Key word: BRAND NEW.
Because let’s be honest, if I send a brand new trainer to Pat Davidson’s seminar, It will ALL go over their head. The terminology, anatomy, coaching, implementation….everything. It takes experience to be able to do what Pat is teaching. Which is why I love him but I can’t expect a brand new personal trainer to implement what he is doing with his programming.
I want resources/mentors that have made things simple and digestible. A philosophy that will make them biased to progressive strength training. Resources that will guide them in the right direction so one day they can read Pat and Michelle’s work and they’ll be able to take it in.
I’m with brand new personal trainers 5 days a week. I see the look on their faces when I start talking about hip adduction with an acetabulum moving on a fixed femur. I notice the inability to subconsciously know what to do when the client is not doing things correctly.
I see the lack of experience 5 days a week.
I’ve had to look back and figure out how I got to where I am at now. That way I can appropriately progress them through without overwhelming them, but at the same time letting them learn from all of my personal mistakes and experience. I don’t want them wasting their time doing lateral band walks to “target glutes” as part of a triset when they could be deadlifting.
With my efforts to set them up for success, I’m doing exactly what two people on facebook said
100% agree with what Elsbeth and Kris said there.

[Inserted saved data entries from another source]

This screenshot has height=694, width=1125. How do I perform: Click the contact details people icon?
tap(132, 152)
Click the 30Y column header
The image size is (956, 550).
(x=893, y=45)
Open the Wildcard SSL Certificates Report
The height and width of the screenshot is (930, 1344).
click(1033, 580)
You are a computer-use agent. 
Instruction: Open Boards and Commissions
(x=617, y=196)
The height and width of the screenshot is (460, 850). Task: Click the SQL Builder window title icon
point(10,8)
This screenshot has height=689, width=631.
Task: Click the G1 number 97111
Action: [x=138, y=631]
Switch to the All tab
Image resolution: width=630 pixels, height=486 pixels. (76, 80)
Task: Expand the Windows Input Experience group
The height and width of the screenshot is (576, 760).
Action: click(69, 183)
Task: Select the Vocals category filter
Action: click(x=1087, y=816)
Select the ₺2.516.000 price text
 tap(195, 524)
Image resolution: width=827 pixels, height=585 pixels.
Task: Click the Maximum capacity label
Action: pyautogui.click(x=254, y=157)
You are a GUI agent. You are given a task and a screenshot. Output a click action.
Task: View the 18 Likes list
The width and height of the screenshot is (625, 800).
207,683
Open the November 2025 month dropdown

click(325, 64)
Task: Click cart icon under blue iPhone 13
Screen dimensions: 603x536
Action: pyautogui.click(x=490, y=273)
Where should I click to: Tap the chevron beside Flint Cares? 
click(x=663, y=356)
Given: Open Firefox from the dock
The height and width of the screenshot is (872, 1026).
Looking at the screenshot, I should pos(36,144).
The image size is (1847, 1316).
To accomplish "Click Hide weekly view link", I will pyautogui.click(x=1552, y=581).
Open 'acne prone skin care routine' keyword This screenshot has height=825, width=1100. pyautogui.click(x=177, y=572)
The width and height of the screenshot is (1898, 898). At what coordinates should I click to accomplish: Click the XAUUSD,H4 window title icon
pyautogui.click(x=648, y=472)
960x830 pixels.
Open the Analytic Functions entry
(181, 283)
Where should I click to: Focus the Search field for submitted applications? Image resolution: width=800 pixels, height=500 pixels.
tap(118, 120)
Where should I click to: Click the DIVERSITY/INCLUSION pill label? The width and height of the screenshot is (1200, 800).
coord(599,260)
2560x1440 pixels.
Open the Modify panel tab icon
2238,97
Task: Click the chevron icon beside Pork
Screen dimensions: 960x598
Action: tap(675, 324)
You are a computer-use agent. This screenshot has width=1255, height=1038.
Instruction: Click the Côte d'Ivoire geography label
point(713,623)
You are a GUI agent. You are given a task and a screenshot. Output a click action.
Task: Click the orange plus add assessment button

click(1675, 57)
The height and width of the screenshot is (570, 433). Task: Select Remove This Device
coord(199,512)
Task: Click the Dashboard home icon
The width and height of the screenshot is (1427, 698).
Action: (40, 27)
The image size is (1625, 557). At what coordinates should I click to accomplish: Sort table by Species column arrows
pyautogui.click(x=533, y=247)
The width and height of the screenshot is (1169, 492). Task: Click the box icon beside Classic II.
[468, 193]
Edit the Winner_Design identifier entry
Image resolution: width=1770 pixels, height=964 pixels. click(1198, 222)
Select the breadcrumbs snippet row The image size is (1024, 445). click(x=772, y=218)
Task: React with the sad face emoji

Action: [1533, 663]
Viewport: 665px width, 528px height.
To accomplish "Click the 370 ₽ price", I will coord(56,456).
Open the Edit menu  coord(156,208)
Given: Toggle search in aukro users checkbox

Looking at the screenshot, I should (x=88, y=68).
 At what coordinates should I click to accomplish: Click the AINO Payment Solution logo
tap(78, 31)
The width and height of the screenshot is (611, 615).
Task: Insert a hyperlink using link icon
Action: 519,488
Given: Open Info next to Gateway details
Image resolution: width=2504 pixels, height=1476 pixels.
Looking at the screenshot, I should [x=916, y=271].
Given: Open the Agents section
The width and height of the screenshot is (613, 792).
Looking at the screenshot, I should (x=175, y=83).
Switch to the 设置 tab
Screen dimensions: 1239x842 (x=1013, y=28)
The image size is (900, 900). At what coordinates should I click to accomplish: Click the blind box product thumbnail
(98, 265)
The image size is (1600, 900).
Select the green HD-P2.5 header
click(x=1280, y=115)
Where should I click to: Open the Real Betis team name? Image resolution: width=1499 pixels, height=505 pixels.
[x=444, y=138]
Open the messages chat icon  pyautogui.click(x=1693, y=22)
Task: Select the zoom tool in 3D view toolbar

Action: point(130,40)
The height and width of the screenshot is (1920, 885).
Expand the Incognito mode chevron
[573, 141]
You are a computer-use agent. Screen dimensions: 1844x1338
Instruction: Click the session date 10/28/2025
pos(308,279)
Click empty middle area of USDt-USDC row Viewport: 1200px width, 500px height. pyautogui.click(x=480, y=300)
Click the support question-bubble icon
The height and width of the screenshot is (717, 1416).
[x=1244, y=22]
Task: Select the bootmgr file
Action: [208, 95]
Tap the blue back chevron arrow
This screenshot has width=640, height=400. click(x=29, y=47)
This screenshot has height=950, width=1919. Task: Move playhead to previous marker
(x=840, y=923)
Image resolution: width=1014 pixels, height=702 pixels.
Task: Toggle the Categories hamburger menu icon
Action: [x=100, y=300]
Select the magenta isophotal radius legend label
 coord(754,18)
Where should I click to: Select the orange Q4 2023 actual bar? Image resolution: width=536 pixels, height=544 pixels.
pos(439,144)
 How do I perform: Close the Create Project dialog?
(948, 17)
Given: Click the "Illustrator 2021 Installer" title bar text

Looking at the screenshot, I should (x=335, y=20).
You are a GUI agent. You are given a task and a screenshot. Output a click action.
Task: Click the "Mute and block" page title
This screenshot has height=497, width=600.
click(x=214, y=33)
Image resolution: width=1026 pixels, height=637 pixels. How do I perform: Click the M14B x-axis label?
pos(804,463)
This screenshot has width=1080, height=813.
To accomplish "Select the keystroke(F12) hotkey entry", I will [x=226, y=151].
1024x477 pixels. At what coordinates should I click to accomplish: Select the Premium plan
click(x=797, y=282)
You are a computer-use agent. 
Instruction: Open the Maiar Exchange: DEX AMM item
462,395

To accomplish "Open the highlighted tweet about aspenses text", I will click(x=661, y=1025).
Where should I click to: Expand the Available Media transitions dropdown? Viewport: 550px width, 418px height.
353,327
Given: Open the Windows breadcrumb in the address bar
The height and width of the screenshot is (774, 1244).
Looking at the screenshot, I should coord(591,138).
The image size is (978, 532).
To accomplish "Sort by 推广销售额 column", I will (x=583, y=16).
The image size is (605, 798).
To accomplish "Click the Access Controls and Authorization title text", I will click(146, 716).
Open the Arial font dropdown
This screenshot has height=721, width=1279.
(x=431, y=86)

Learning how to train themselves and then mastering their coaching skills should be two big priorities for newbies. When a trainer lacks experience they only have their own body that has gone through it, which is a huge advantage because you can actually demo the activities that you’re trying to get your clients to perform. Have you ever seen a trainer who can’t squat trying to get a client to squat? I have. It’s not pretty.
You can have the best programming in the world but if you can’t demo or coach someone into a simple squat or hinge, the programming will never work.
Multiple people brought up Mike Robertson which I was pretty happy about. Mike makes everything digestible. He is my #1 blog for new trainers. It’s how I got started in this industry and I was in the same place these students are at now. His product Physical Preparation is the perfect product for beginners! If it were up to me, all the students would go through it. .
A couple people mentioned Pavel and Dan John. I’ve never seen their work so I have nothing good or bad to say about them. I do plan on checking them out for the students though!
If YOU have an resources for new trainers leave it in the comments below!
Until next time 🙂
Another great article! I wish I would have had someone guiding me when I first started with general population 18 years ago. I worked for AXIS and Evolution trainers in Mt. View CA, eventually and they had exceptional education based on people like Stuart McGill and Paul Check. Of course this was 15 years ago but still a great foundation. I somehow always come back to their basics of squats, deadlifts, pushes, pulls and “core stability” exercises and that has served me well as a basis of thought for programming.